Below is a listing with pictures in it; transcribe exactly the lines from the one that has "Where should I" through the one that has "Image resolution: width=756", and omit those pictures.

=== Data ===

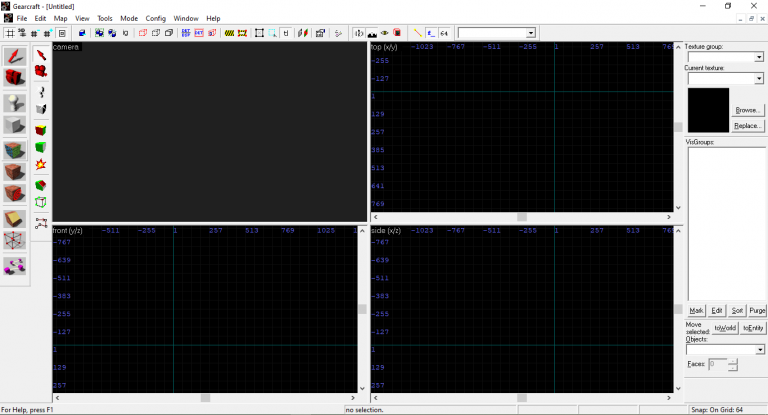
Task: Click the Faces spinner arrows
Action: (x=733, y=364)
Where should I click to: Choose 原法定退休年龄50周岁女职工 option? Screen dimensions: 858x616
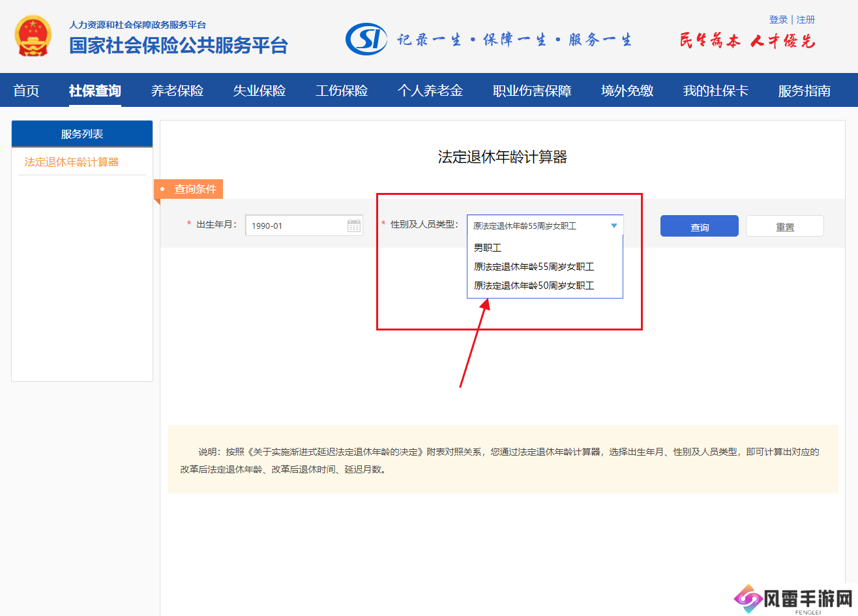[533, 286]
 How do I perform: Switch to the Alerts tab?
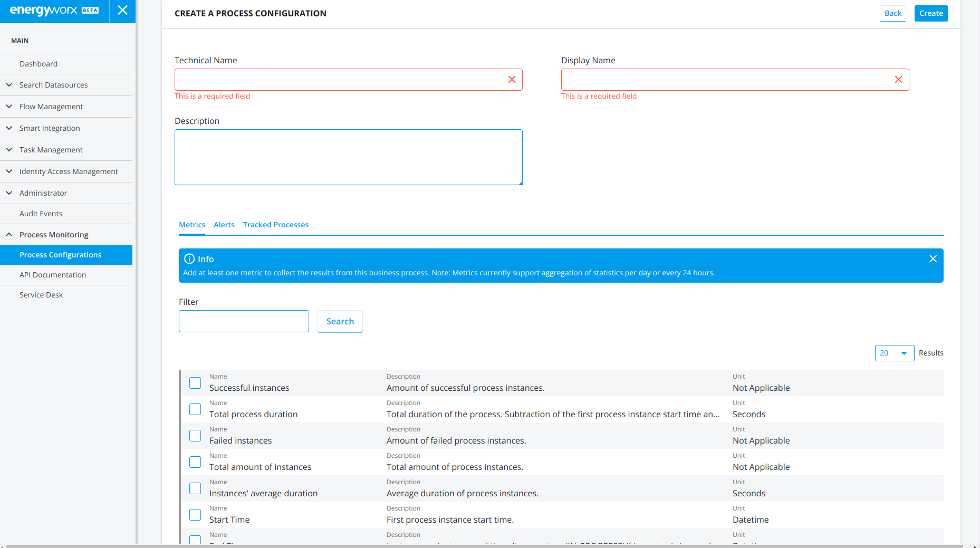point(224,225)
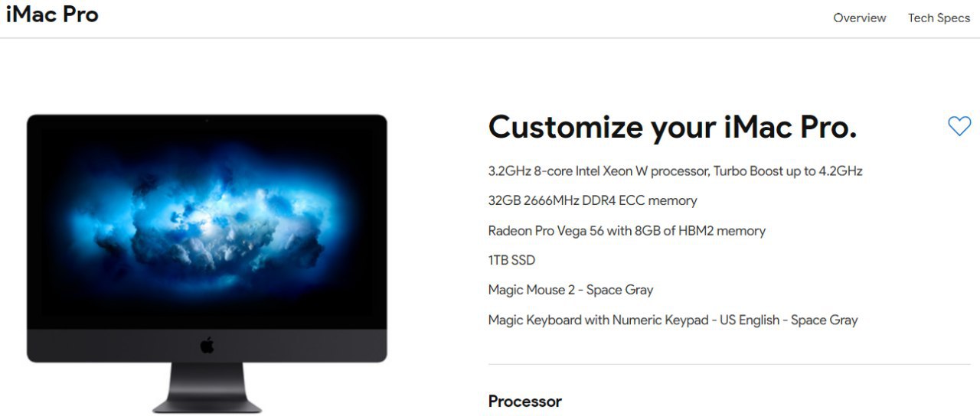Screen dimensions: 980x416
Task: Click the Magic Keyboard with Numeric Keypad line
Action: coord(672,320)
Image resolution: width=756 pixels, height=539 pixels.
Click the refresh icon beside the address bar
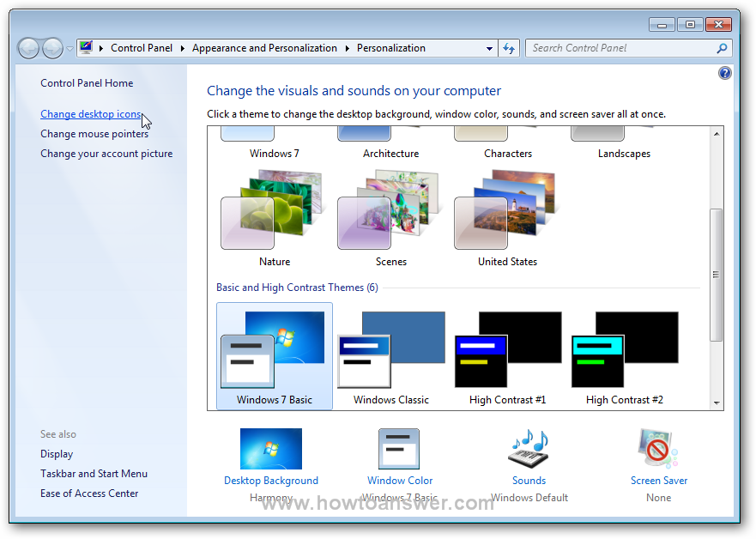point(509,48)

===
=== Data ===

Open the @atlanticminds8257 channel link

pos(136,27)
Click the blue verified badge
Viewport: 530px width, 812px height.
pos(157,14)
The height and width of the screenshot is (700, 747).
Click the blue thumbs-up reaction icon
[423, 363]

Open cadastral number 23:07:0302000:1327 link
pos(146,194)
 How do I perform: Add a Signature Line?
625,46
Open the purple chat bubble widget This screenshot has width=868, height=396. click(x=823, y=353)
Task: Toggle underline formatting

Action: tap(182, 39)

===
=== Data ===

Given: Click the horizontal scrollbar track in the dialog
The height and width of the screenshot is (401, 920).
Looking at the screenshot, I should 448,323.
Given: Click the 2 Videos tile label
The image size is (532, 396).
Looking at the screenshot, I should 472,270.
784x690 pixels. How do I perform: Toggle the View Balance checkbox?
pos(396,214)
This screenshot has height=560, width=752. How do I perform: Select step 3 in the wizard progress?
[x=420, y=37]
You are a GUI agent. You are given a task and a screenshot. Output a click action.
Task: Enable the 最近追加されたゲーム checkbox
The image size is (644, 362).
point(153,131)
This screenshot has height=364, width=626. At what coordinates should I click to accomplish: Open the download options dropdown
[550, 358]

===

### The answer
Where should I click to: Choose 原法定退休年龄50周岁女职工 option? Screen dimensions: 858x616
[533, 286]
 How do I perform: Switch to the Alerts tab?
point(224,225)
Screen dimensions: 980x416
Task: Click the Magic Keyboard with Numeric Keypad line
Action: coord(672,320)
Image resolution: width=756 pixels, height=539 pixels.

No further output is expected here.